A Jornada Mundial da Juventude trouxe-me tanto, tanto, tanto, que ainda é difícil, passado quase um ano, realmente transmitir em palavras aquilo que se passou no seio da orquestra, tal foi a intensidade, o amor, a música, e a arte, e a beleza construída ao longo de meses. Alguns ensaiaram durante um ano ou dois anos, eu juntei-me em março, portanto, cerca de 4 ou 5 meses antes da Jornada, mas criou-se ali uma comunidade muito bonita.
Nós retiramos, em primeiro lugar, a oportunidade de participar de uma forma tão bonita e tão próxima desta experiência. Estar tão perto do altar, tão perto do Santo Padre, é evidente que torna esta experiência absolutamente única. Convidar esta assembleia de um milhão de pessoas ali presentes, e muitas mais pelo mundo fora, a orar através da música, a ter a oportunidade de, como o Papa Bento XVI tão bem nos disse aos artistas, de sairmos do quotidiano e irmos para um outro plano, que é espiritual, que é do divino. Sermos convidados a participar dessa forma em si tem tanto de maravilhoso, que eu nunca conseguirei retribuir por muitos anos que possa viver nesta Terra.
Por outro lado, a forma como me senti inspirada, não só pelo grupo de pessoas que foram os curadores musicais liderados pela Teresa Cordeiro, pela Matilde Trocado, que realmente pensaram, com os responsáveis da Jornada Mundial da Juventude, tanto em Portugal como no Vaticano, de forma ponderada, profunda, bonita. [Depois], os compositores convidados a juntarem-se a este grupo de artistas, a arte que foi criada para este momento, a participação de todos, dos solistas, dos artistas convidados, foi qualquer coisa de muito profundo, para além da própria experiência em si de tocar. Sentimo-nos todos, realmente, em conjunto a participar em qualquer coisa muito maior do que nós todos.
Vivemos um contexto nacional com inúmeros desafios, sobretudo depois dos resultados das últimas legislativas. Como é que olha para esta orquestra? Vai ser difícil de dirigir?
Acho que estamos nos primeiros dias e temos de ter confiança.

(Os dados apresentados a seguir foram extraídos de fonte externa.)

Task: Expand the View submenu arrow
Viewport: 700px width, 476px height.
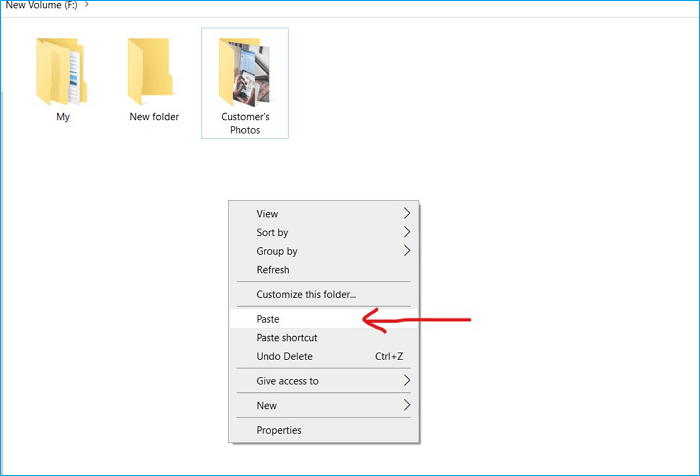Action: pos(406,213)
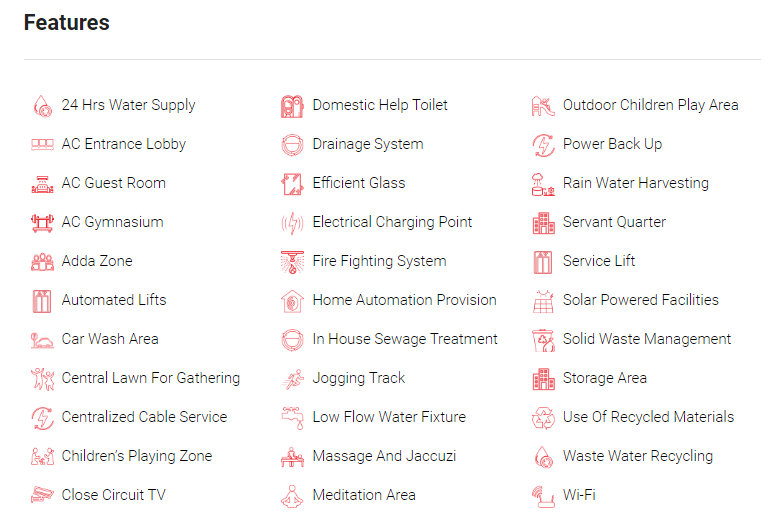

Aquilo que tenho sentido é que existe uma abertura para dialogar, e penso que isso é um bom sinal, depois da campanha eleitoral que tivemos. Quero pensar que essa abertura para o diálogo terá um resultado bom. Espero que seja também um momento de crescimento e bom para o nosso país.
O meu sonho verdadeiro é que todas as crianças tenham acesso ao ensino da música
Foi escolhida pelo Presidente da República como conselheira de Estado. Que contributo é que conta dar enquanto artista?

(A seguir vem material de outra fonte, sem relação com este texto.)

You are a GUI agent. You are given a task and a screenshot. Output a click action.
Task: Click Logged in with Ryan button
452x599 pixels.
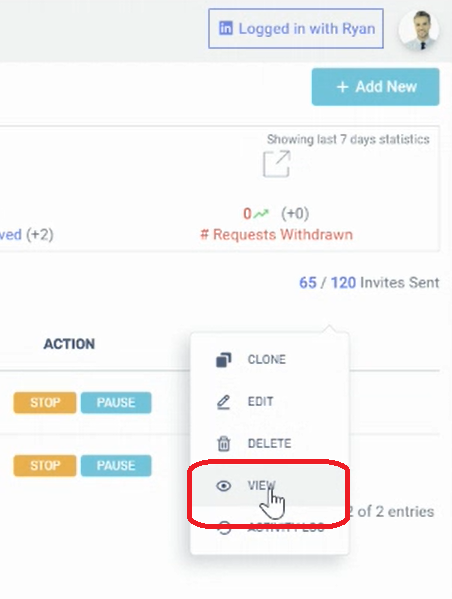tap(296, 29)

A contribuição que posso dar é a minha experiência de vida como artista. Os meus 25 anos de carreira em diversos países, com diferentes comunidades, passam por ter participado na criação artística em contextos muito diferentes. Aquilo que me for pedido, eu tentarei corresponder da melhor forma com esta minha visão que tenho sobre a arte, sobre a música, sobre fazer música em conjunto, e sobre aquilo que a cultura e a beleza podem trazer à construção pessoal e à construção de um país.
Com que país sonha a nível cultural e artístico?

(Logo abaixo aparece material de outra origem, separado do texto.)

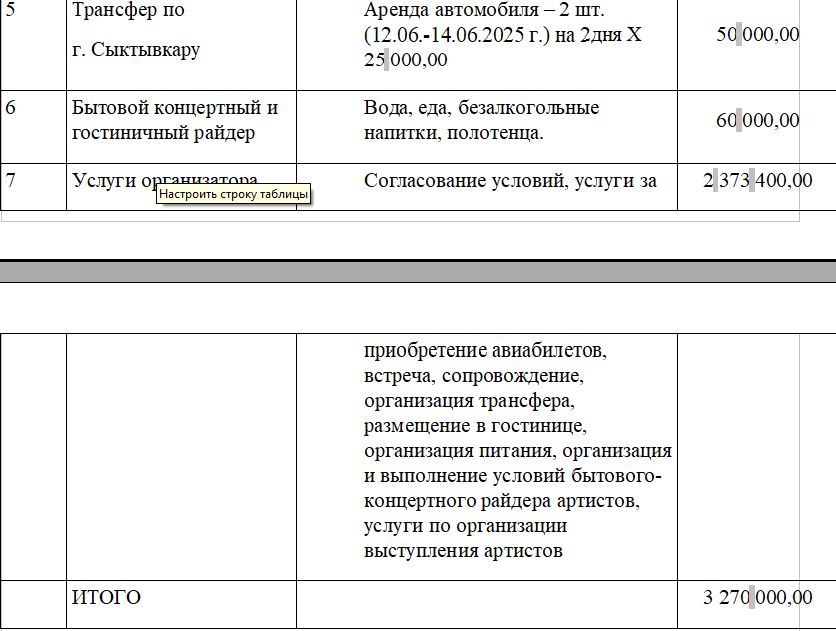836x631 pixels.
Task: Select the 50 000,00 amount cell
Action: (x=758, y=35)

Em Portugal, temos orquestras muito boas, músicos a produzir música muito bonita. Estamos a formar, do ponto de vista da educação musical, artistas muito bons. Vou pelo mundo fora e encontro artistas portugueses excelentes, tanto em Portugal como no estrangeiro. Portugal tem qualquer coisa de muito bom ao nível artístico. A programação é muito boa, está ao nível de qualquer país que tenha uma produção musical de grande relevo.
Do ponto de vista da educação musical formal, sem dúvida formamos grandes artistas e músicos profissionais. Mas é evidente que o meu sonho verdadeiro é que todas as crianças tenham acesso ao ensino da música o mais profundamente possível. Que todas as crianças do meu país possam cantar num coro desde cedo, tocar num conjunto – não precisa de ser uma orquestra formal, como a conhecemos, nas nossas salas de espetáculos –, mas que possam experimentar a música de uma forma formal, como criação conjunta.